明治九年、明治天皇陛下が東北御巡幸のおり、五戸で休憩されたときのことです。
御用掛近藤芳樹氏の日記に以下のような記載があります。
「広さ七間ばかり奥の入り四間ばかりもあらんか八戸雪中の図を作りたり。坊の家々を始め神社仏閣更に山も野も川も、あるいは長き橋を渡らせるさま、あるいは港に船をうかべる景色などいとも細かに作りたり。」
そして、御巡幸を取材した岸田吟香記者の「東北御巡幸記」には、
「幅七間奥行四間の八戸の三景、そば、あわ、いぐさ、麻、大豆、芋のはな等で制作した作品を天覧に供した。」
との記述があります。
穀物で作っていると書いてあるので、穀物を貼り付けて絵柄を作るいわゆる穀物画ではないかと思ったのですが、高さでなく奥行きを表示しているので、単なる壁画風のものではなく、立体的なもの、いわゆるジオラマのようです。
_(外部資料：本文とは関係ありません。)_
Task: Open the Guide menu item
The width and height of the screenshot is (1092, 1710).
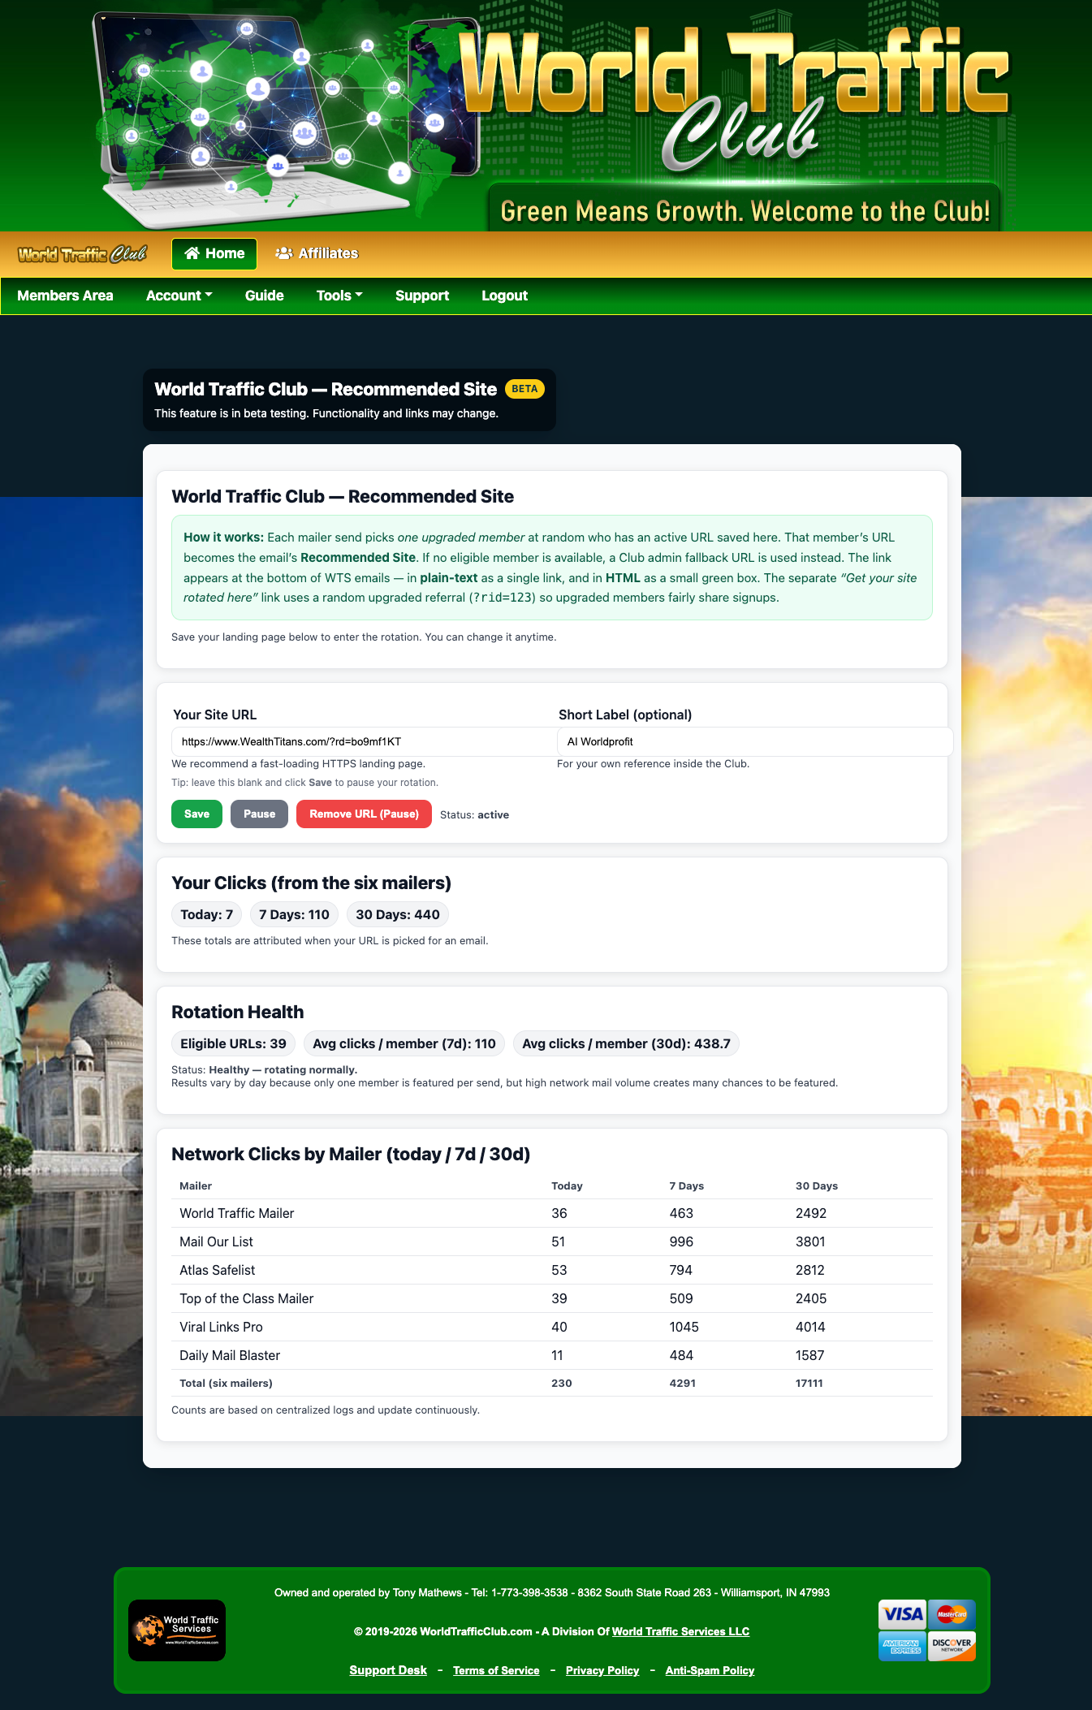Action: pyautogui.click(x=264, y=296)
江戸時代文政期以降に流行した細工見世物の系統かもしれません。竹、昆布、種、銭などのありふれた素材を使って人目を驚かせるリアルな造形品が見世物興行にかけられたようです。
それにしても巨大です。一間は約1.8メートルですから、七間と四間は約12.6メートル×7.2メートルです。
こうしたものは、素人が思いついて作れるものではないでしょう。明治初期の五戸に、穀物を用いて細工物を作る第一級の技能者がいたということです。
残念ながら現在の五戸地方ではこのような作品をみることはできないようです。昔の写真などが残っていればうれしいのですが。
津軽の鶴田町では、毎年正月に穀物を貼り付けた画を神社に奉納していて、道の駅つるたでも見ることができます。弥生画といいます。